=== SOURCE EXTRACT ===
▶

Search code examples
rubycsvcharacter-encodingnon-ascii-characters

Desperately trying to remove this diabolical excel generated special character from csv in ruby


My computer has no idea what this character is. It came from Excel.

In excel it was a weird space, now it is literally represented by several symbols viz. my computer has no idea what it is.

This character is represented by a Ê in Excel (in csv, as xls it is a space of some kind), OS X's TextEdit treats it as a big space this long "            ", which is, I think, what it is. Ruby's CSV parser blows up when it tries to parse it using normal utf-8, and I have to add :encoding => "windows-1251:utf-8" to parse it, in which case Ruby turns it into an "K". This K appears in groups of 9, 12, 15 and 18 (KKKKKKKKK, etc) in my CSV, and cannot be removed via gsub(/K/) (groups of K, /KKKKKKKKK/, etc, cannot be removed either)! I've also used the opensource tool CSVfix, but its "removing leading and trailing spaces" command did not have an effect on the Ks.

◀

=== WORK INSTRUCTIONS ===
[A] In the post about the Excel character in a Ruby CSV file, what option did the writer add so the CSV parser could read the file?
[B] Extend the post about the Excel character in a Ruby CSV file, picking up after its last sentence.

=== EXERCISE DATA ===

▶

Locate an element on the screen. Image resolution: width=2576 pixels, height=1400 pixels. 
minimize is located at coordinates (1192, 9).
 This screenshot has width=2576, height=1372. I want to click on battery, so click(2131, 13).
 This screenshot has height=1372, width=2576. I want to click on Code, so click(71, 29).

◀

=== PER-TASK ANSWERS ===
[A] :encoding => "windows-1251:utf-8"

[B]
I've tried using sed as suggested in Remove non-ascii characters from csv, but got errors like

sed: 1: "output.csv": invalid command code o

when running something like sed -i 's/[\d128-\d255]//' input.csv on Mac.


Solution

  • The answer to this problem is

    A.) this is a very difficult problem. no one so far knows how to "physically" remove the cyrillic Ks.

    but

    B.) csv files are just strings separated by unescaped commas, so matching strings using regular expressions works just find so long as the encoding doesn't break the program.

    So to read the file

    f = File.open(File.join(Rails.root, 'lib', 'assets', 'repo', name), :encoding => "windows-1251:utf-8")
    parsed = CSV.parse(f)
    

    then find specific rows via regular expression literal string matching (it will overlook the cyrillic K's)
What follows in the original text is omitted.